リノベーション

今の住宅トレンドは?「リビング」を中心とした住まいへ

みなさんは今、どのようなライフスタイルを好み、リビングや個室に何を求めるのでしょうか。住まいを供給する側としては、とても気になるところです。リクルートが2016年12月に発表したリポート「2017年のトレンド予測」からヒントを読み解いてみます。

リビングを広く多機能に、個室はミニマムの傾向

同リポートでは、住宅領域における2017年予測のキーワードを「リビ充家族」としています。「リビングを最大に広げて、空間は共有しつつも、各々が好きに充実した時間を過ごす」という意味だそうです。

その背景には、リビングはテレビを見ることなどで家族が集まるくつろぎの場から、仕事・勉強・遊びなど、家族それぞれが自分の時間を過ごす多機能空間へと変貌していることを指摘しています。選ばれる住まいの立地が、都心の「駅近」になると、どうしても専有面積が狭くなる中で、「リビングMAX、個室min(リビングを最大限に広く、個室を最小限に)」という考えになっていることがあるそうです。
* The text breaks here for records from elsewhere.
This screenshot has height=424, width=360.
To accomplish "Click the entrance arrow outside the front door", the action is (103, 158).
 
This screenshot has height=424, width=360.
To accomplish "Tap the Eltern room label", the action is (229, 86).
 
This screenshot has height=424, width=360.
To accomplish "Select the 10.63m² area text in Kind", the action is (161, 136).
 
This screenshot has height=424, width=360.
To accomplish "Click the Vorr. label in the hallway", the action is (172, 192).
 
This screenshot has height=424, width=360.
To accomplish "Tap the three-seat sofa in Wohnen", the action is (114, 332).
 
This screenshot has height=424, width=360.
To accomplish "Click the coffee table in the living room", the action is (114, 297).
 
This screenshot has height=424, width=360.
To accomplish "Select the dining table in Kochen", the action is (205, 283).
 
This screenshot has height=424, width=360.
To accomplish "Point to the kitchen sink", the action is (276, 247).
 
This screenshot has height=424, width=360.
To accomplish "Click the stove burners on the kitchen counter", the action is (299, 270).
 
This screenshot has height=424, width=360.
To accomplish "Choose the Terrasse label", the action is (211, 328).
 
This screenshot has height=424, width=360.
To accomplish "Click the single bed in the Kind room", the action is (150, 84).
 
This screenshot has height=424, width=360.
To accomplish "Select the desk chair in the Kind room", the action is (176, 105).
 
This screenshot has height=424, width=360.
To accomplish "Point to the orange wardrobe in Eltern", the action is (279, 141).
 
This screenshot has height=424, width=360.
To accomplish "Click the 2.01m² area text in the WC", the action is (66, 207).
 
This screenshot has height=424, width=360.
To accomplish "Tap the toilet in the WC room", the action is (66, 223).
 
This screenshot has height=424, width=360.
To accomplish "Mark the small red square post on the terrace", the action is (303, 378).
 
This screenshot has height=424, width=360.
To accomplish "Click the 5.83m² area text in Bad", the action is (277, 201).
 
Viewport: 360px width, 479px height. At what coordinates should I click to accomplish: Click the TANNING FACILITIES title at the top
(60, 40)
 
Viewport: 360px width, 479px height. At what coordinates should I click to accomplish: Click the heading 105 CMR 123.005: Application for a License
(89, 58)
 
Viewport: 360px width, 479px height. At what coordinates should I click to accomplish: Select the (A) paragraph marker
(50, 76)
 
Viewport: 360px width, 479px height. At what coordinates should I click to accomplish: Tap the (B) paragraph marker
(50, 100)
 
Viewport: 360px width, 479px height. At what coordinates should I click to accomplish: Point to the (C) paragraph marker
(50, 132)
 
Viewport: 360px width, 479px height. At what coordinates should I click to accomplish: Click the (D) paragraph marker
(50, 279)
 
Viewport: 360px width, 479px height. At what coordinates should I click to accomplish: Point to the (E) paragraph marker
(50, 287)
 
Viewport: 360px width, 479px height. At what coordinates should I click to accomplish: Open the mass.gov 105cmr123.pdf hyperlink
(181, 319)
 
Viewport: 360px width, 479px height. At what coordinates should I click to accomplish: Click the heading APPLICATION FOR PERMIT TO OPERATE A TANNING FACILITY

リビングの使い方は、この10年でも変遷がありました。2006年、「東大に行く子はリビングで勉強していた」という話が話題となり、子どもをリビングで勉強させる家庭が増えました。3年後の2009年には古い住居を最新設備で再生させるリノベーションが流行り、リビングに自転車を置いたり、ハンモックを吊るしたり、趣味を反映させる動きが出てきます。東日本大震災が起きた2011年には家族の絆が強調され、家族でリビングにいる時間が重視されるようになります。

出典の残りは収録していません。